**Provided data:**

• • • • •

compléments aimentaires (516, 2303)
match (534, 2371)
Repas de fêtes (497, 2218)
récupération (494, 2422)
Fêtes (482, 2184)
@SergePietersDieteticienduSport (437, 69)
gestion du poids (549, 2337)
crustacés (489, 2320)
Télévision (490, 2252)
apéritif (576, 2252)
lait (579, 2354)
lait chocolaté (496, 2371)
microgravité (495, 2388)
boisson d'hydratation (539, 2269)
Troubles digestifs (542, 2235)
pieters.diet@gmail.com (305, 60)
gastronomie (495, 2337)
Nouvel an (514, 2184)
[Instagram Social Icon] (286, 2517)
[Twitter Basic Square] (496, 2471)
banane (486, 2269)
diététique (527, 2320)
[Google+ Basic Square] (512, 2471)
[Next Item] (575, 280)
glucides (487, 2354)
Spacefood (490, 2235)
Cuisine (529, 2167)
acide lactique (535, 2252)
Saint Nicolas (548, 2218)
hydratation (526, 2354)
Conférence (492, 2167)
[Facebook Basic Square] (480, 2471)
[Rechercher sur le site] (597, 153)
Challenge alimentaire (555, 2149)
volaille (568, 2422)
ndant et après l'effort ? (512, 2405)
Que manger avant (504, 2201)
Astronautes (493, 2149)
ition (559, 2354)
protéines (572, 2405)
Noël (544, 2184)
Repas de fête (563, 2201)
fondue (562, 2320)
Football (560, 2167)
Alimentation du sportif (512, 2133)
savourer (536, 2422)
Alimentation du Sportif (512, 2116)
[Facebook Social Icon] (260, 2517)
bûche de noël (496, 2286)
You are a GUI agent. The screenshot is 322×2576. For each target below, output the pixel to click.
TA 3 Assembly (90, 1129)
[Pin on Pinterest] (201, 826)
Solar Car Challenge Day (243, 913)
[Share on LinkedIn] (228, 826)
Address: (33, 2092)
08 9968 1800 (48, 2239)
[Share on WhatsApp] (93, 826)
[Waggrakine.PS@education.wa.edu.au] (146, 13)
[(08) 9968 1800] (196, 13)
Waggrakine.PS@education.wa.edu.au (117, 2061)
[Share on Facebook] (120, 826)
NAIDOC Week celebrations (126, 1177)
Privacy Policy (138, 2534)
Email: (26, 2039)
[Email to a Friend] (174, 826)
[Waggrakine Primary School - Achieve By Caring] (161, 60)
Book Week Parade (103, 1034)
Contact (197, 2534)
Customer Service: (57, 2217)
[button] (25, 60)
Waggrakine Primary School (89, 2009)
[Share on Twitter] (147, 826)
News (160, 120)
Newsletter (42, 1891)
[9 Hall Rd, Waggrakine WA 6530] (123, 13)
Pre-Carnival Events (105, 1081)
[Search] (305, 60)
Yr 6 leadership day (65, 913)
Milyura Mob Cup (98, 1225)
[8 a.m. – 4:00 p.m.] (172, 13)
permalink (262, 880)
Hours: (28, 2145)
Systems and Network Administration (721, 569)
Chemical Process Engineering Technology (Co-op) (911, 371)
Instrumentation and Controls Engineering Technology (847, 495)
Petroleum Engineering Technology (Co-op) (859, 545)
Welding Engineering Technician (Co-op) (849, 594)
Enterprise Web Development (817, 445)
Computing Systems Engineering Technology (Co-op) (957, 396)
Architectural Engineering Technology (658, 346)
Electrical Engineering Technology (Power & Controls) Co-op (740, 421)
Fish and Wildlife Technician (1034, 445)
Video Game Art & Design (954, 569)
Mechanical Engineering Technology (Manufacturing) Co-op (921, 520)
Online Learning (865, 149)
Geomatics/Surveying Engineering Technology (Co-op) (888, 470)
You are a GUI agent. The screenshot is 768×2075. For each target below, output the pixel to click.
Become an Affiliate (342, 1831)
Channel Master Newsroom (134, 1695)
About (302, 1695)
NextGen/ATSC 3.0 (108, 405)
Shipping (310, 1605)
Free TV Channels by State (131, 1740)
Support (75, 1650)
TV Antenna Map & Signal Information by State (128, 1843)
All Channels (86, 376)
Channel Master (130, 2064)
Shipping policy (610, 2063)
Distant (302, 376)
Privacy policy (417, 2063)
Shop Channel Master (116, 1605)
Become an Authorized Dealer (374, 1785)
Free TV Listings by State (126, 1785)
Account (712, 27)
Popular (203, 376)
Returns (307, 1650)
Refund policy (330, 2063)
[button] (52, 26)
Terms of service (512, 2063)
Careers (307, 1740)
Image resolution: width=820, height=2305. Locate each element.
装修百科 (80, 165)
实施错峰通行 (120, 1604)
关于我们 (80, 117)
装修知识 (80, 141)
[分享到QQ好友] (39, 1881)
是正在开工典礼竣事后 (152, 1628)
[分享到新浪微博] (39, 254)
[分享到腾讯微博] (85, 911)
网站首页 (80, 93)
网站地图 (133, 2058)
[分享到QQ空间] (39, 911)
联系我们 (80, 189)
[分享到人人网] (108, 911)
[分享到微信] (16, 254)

• • • • •

Search the entries above for lines containing the word "Primary", and copy each one.

[Waggrakine Primary School - Achieve By Caring] (161, 60)
Waggrakine Primary School (89, 2009)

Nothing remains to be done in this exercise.